-- AIM OF THE EXERCISE --
In the listing that follows, print every line exactly and leave the images out.

[Opening TASK DATA section]

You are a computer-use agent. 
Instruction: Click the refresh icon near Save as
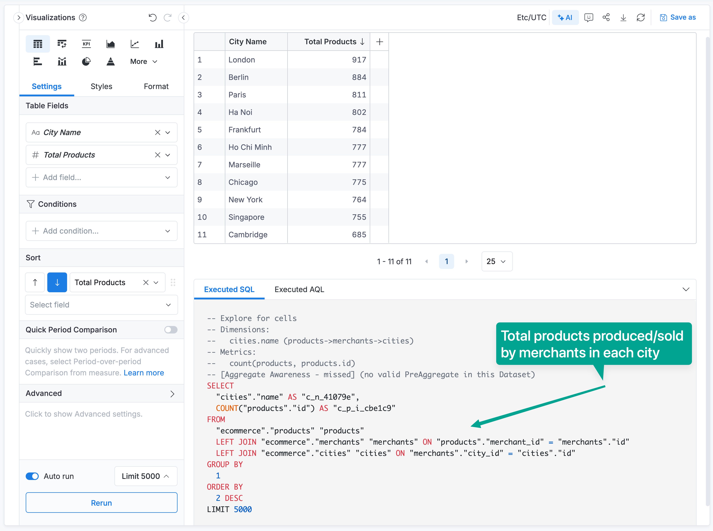[x=640, y=18]
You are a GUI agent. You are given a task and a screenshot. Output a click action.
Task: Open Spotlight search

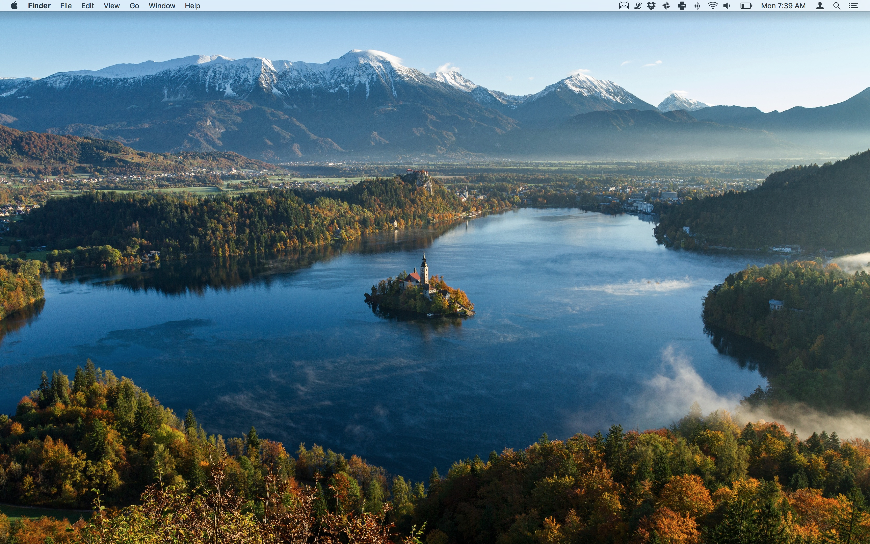tap(837, 6)
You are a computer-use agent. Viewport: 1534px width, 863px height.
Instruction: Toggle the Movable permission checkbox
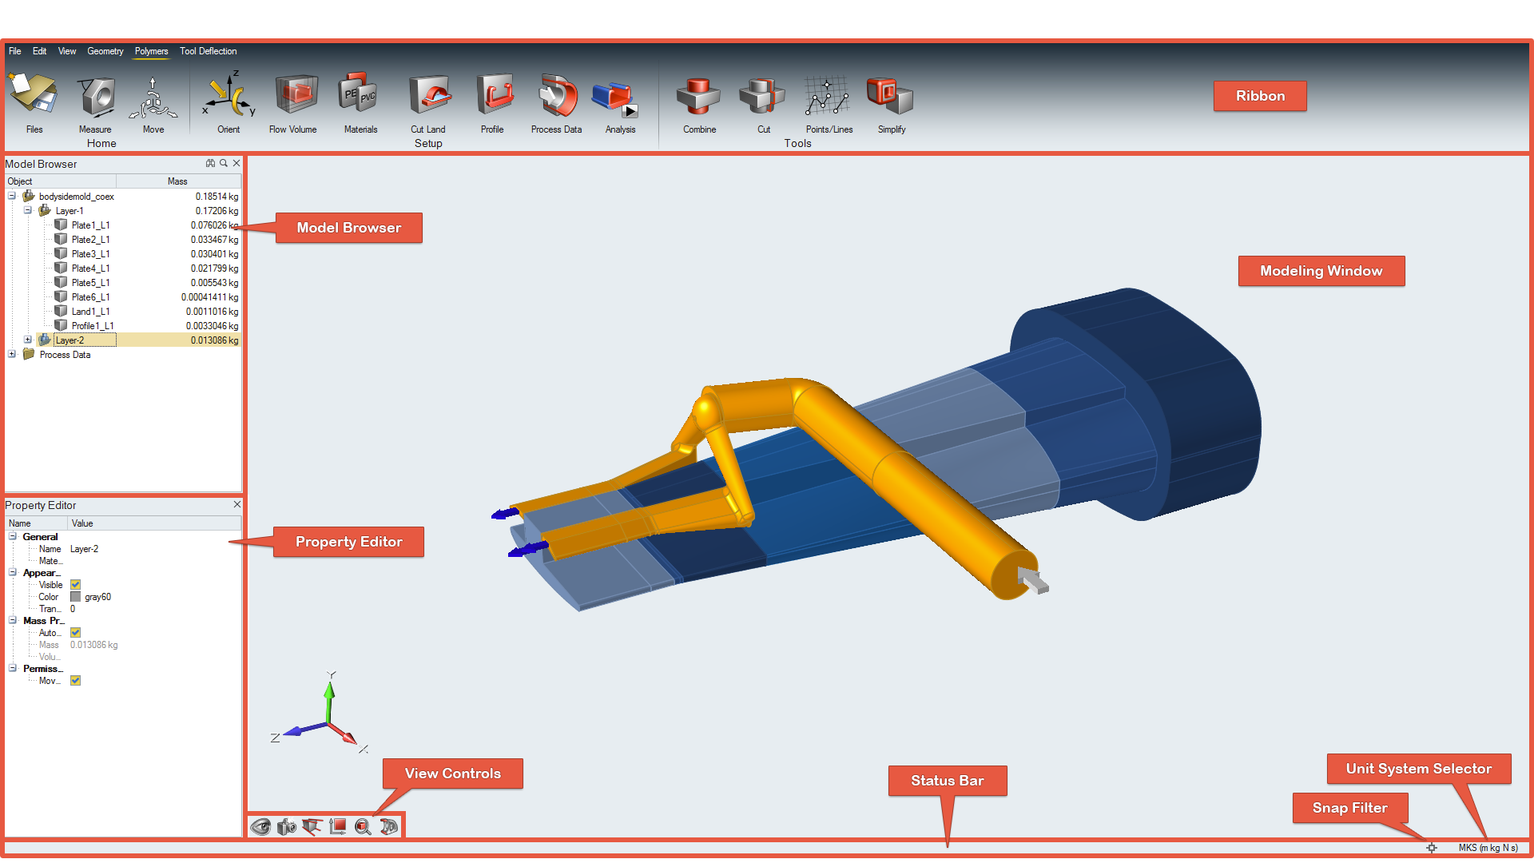(75, 681)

[Closing TASK DATA section]

-- EXERCISE ANSWER --
You are a computer-use agent. 
Instruction: Click the refresh icon near Save as
[x=640, y=18]
You are a GUI agent. You are given a task and a screenshot. Output a click action.
Task: Open Spotlight search

tap(837, 6)
You are a computer-use agent. Viewport: 1534px width, 863px height.
Instruction: Toggle the Movable permission checkbox
(75, 681)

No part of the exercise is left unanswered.